According to Mount Holyoke College legend*, Mountain Day was started by a few students who woke one morning to an absolutely dazzling day. They just simply couldn’t bear to attend classes when the sunshine was so spectacular and weather so pleasant. They skipped school that day to hike to the top of Skinner Mountain, basking in the glory of nature. The following year they did it again, and this time they were joined by more students. The tradition continued until the college was forced to recognize it as a holiday because the classrooms were nearly empty. So Mountain day was born, the day when classes are cancelled, exams re-scheduled, and the campus virtually shuts down until sunset.
Every year, we watched the weather reports, knowing the college president wouldn’t dare to pick an overcast or rainy day. And it had to be before the start of hunting season because it just wouldn’t be safe to send a legion of young women into the wilds of Skinner State Park during hunting season. We debated about how much work we should do for the next day, bargained how late we could go to bed, and eagerly made plans for our day of freedom.
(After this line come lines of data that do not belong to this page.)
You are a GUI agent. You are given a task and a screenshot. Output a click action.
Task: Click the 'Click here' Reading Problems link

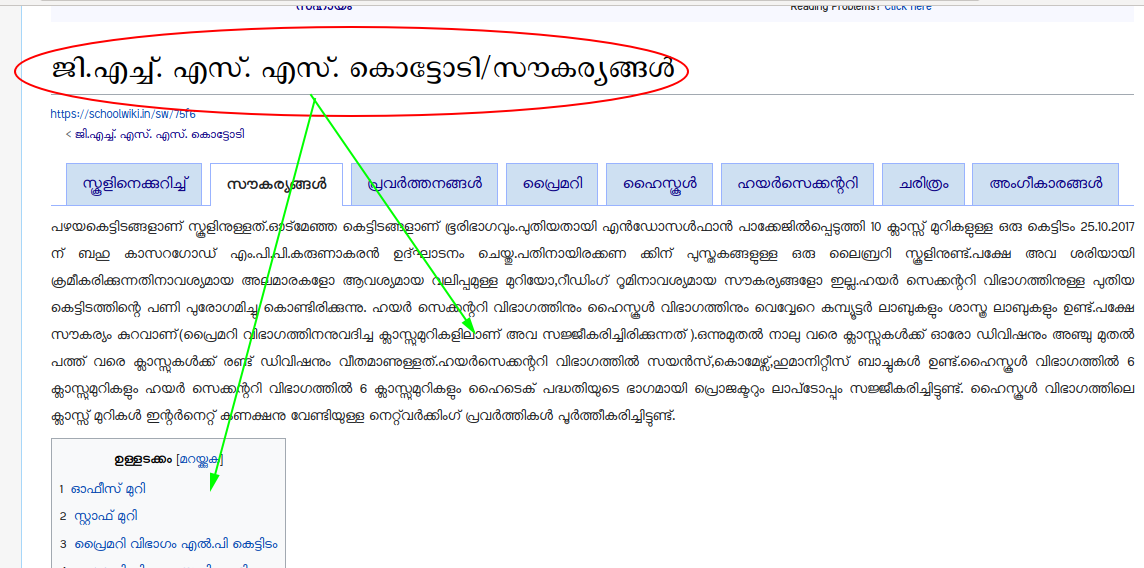tap(907, 6)
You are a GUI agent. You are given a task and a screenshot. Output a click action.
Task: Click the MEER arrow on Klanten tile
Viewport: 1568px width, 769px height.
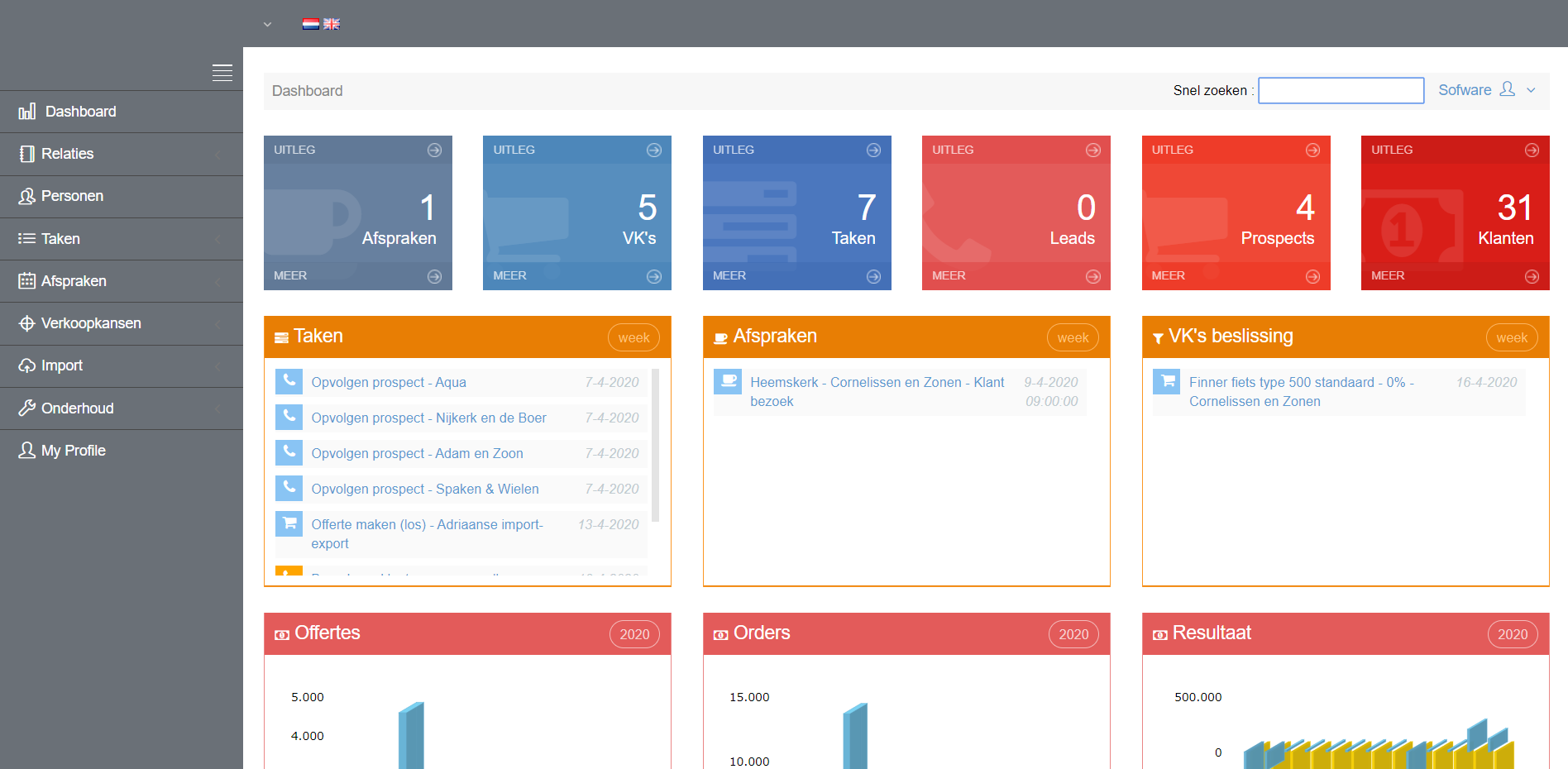pyautogui.click(x=1532, y=276)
Rising early to hike or catching up on much-needed sleep, paper bag lunch from the kitchen or ladies’ day in Northampton, shelving textbooks or getting (further) ahead on assignments. Whatever students decided, one thing was always included in the day’s plans- cider and donuts at Atkins Farm.
There always came a point when Mountain Day dominated dining hall conversation. Finally, when it seemed that maybe the college president wouldn’t actually announce Mountain Day that year, the chapel bells would chime.
Dedicated to all my MoHo sisters. Happy Mountain Day!